While watching “Indiana Jones: the Temple of Doom,” the other night, I couldn’t help but realize what a bad movie it is. When I first saw it, as a kid in the eighties, I was not yet a seasoned critic, I watched it and probably liked it, can’t really remember. So, the year was 1983, swashbuckling and bad dialogue were all the rage; and yet, damn, what a bad movie. Plot holes you could drive a tank through, extended shots of Harrison Ford’s nostrils, and that awful, shrieking female lead, don’t remember her name (and hopefully, I won’t remember her performance much longer). The little Asian-American kid from “The Goonies” is the best actor in “Temple of Doom,” and here he pretty much just revamps his Goonies role, but at the side of Professor Jones. I don’t blame Harrison Ford for being a bad actor, that’s just who he is; neither do I blame the limited character actors who parade across stage like so many gong show failures. Steven Spielberg is squarely to blame for this cinematic turd, and many others too.
We watched a special featurette after the drawn-out “epic,” and I realized that Indiana Jones, as a brand, is the result of Steven Spielberg’s ego. He’s a smug bastard who has made a lot of money making bad movies. In the featurette, he prances around barking orders in a sweaty t-shirt, god of his little empire. Without his smugness, his absolute self-confidence, these steaming piles of action-pack would never have “graced” the silver screen. He had to sell himself to studio executives, he had to get a whole creative team involved; someone who only half-believed in himself could not have done it. The crappy plot lines, the lack of depth in every character, the bastardization of the Kali myth (a prominent theme), the animals injured in the making of “Indiana Jones, Temple of Doom:” all stem from Steven Speilberg’s inflated ego.
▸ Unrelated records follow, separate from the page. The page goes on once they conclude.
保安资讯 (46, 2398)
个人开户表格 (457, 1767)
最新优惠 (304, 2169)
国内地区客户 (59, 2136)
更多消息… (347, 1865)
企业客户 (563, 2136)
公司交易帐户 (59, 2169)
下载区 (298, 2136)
So here’s what I’m taking from this revelation: I can write and illustrate a children’s book, and get it published. A crisis of self-confidence has held me up for far too long. I have the plot, I have some sketches; now I start painting. Yes, I don’t have so much time to work, but I have a few hours a week, and that should be enough. Confidence has to be embraced, if it’s not an innate quality (and in me, it’s not); from here I begin my children’s book, on monsters.